This guide will go over the process to create a REST API at the highest level of mastery. It is worth noting that while a REST API can work over any data exchange protocol (not just HTTP), and with any data serialization format (not just JSON), these are still the most common ways to implement REST. We will use the Richardson Maturity Model as a primary gauge of our success, although we will address patterns and design issues not considered there.
- General goals of REST
- HTTP protocol
- JSON
Before we start the API, it is useful to know the model of the data we will be working with. For this we will use an entity-relationship like diagram to describe, well, the types of entities and their relationships.
*zero or morenexactly n+one or more?zero or one
For this guide we will describe a pet store. The pet store API will have pets, people, appointments and doctors. Our data model will be as follows:
Some examples of serialized models would be: a pet:
{
"name": "fido",
"type": "dog",
"id": 5
}a person:
{
"name": "John Doe",
"phone": "619-867-5309",
"id": 2
}etc.
You get the idea
To reach a level 1 REST API, we need to establish distinct resources. To do this we have two types of resources, collections and elements. Each resource has a location described by a URI path.

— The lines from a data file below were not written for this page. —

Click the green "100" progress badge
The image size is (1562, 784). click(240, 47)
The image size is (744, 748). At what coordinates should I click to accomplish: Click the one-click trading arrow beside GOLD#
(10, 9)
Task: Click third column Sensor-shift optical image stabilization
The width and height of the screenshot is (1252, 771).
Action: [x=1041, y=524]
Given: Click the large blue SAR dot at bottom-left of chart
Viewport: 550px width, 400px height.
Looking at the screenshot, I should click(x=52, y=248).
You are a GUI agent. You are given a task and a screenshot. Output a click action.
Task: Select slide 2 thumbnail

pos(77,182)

Collections are, intuitively, collections of elements. Typical paths for a collection might look like /users, /items, or /cities. Collections are named in the plural (items instead of item).
Elements are almost always a member of a collection. Elements can be represented as a map, or a list. Most commonly, an element is implemented as a map from a key to an element. Typical paths for elements might look like /users/jim, /items/myBox, or /cities/SanFrancisco.

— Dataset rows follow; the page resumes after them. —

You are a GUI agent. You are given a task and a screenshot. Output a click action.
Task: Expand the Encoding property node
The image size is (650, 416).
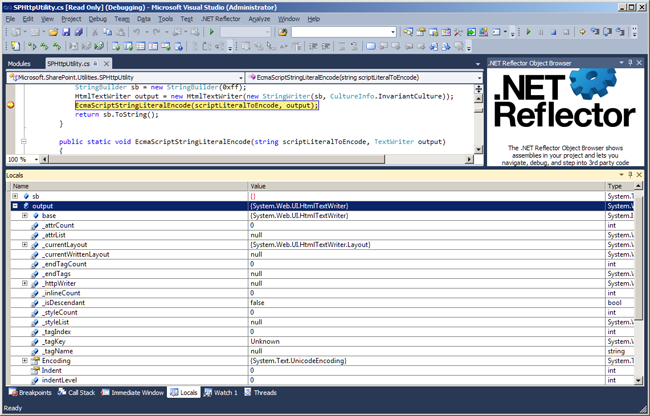[x=25, y=359]
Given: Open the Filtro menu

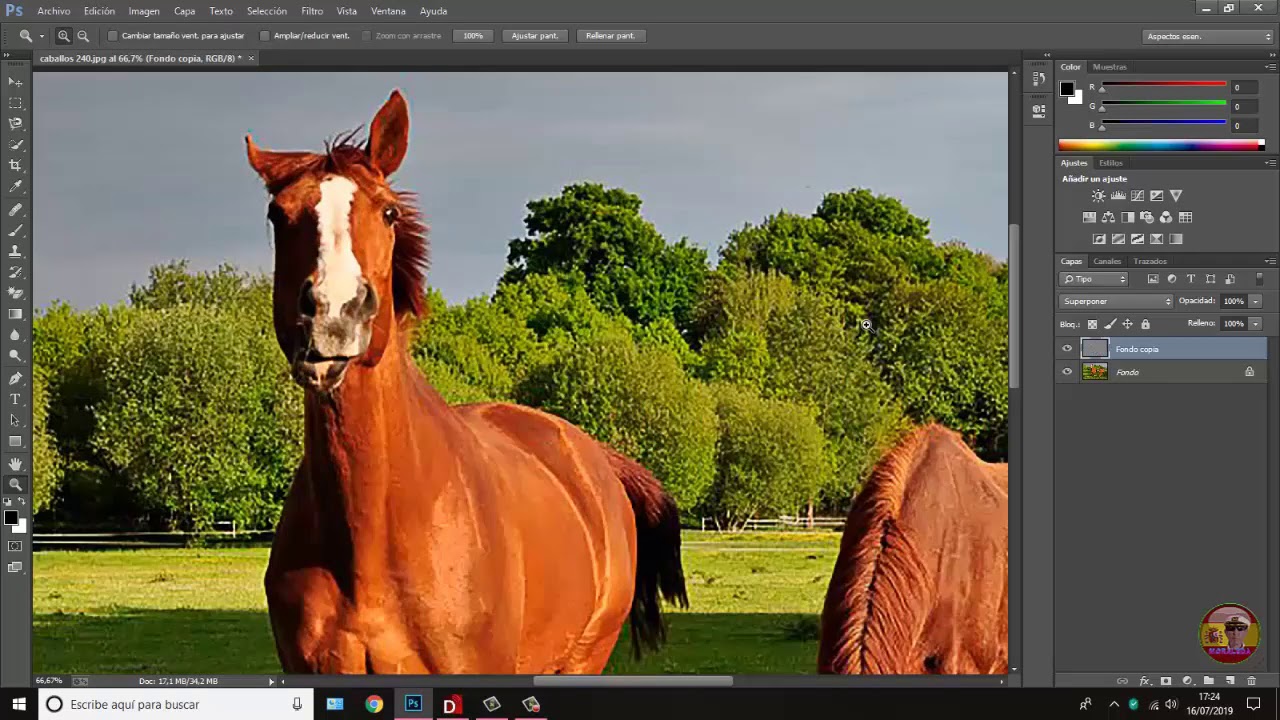Looking at the screenshot, I should (312, 11).
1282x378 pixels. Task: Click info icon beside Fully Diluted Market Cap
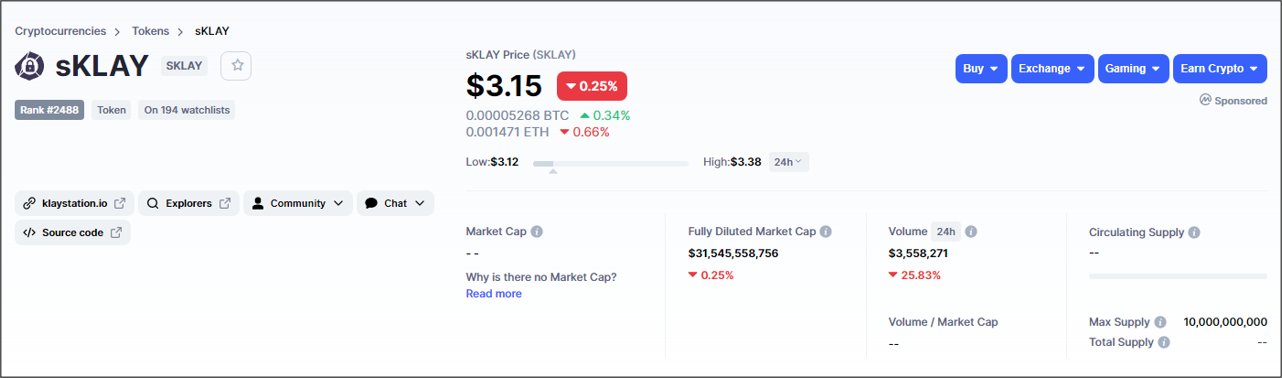(x=826, y=232)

It is also possible to combine collections and elements several levels deep. For example: /cities/SanFrancisco/restaurants/goldenBoy.

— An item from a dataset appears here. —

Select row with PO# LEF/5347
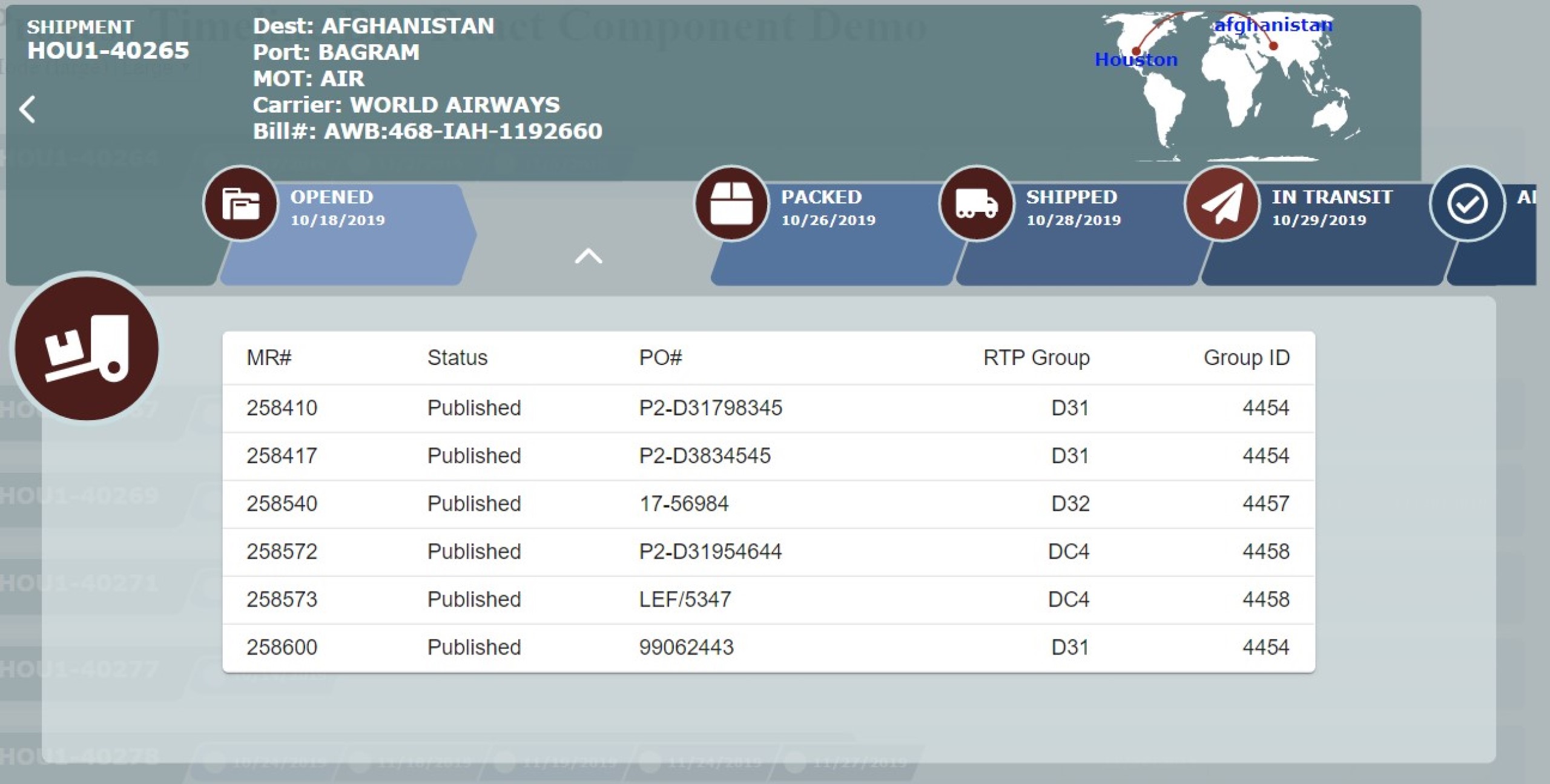pyautogui.click(x=685, y=599)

With this in mind, our pet store API will have the following resource paths:
/pets
/pets/{id}
/appointments
/appointments/{id}
/people
/people/{id}
/doctors
/doctors/{id}
Our elements here are identified by system generated ids (likely a nonce), however this does not always need to be the case. Any unique immutable property can be used. For example, in a user system where users have unique usernames and usernames cannot be changed, /users/jdoe123 would be a good way to identify a user element.
To bring our API to the next level, we need to be able to manipulate the resources we have created. Typically most resource manipulation is done to the elements.
When we want to create an element, we use the HTTP POST method on a collection, passing a serialized representation of the element we want to create in the body. For example, the request for creation of a pet in our API would look like this:
POST /pets http/1.1
{"name":"fido","type": "dog"}
and the response would look like this:
HTTP/1.1 201 Created
Location: /pets/5
Note that there was no id in the request object even though id is a field of a pet element. Sometimes fields are created by the server rather than the client. These fields do not need to be, and should not be sent in the creation or update of an object and a server should ignore or reject them if they are present.
Reading resources is one of the easiest operations. Both collections and elements can be read with the GET method.
Reading a collection might look like this:
GET /pets http/1.1
HTTP/1.1 200 OK
[{
"name": "Princess Carolyn","type": "cat","id": 1
},{
"name": "fido","type": "dog","id": 5
}]
Reading an element might look like this:
GET /pets/5 http/1.1
HTTP/1.1 200 OK
{"name": "fido","type": "dog","id": 5}
Typically only elements are updated, in most cases if you want to modify a collection it is done through creation or destruction of an element in that collection.
There are two ways to update an element, replacing it in place using the PUT method, or updating some of its fields with the PATCH method.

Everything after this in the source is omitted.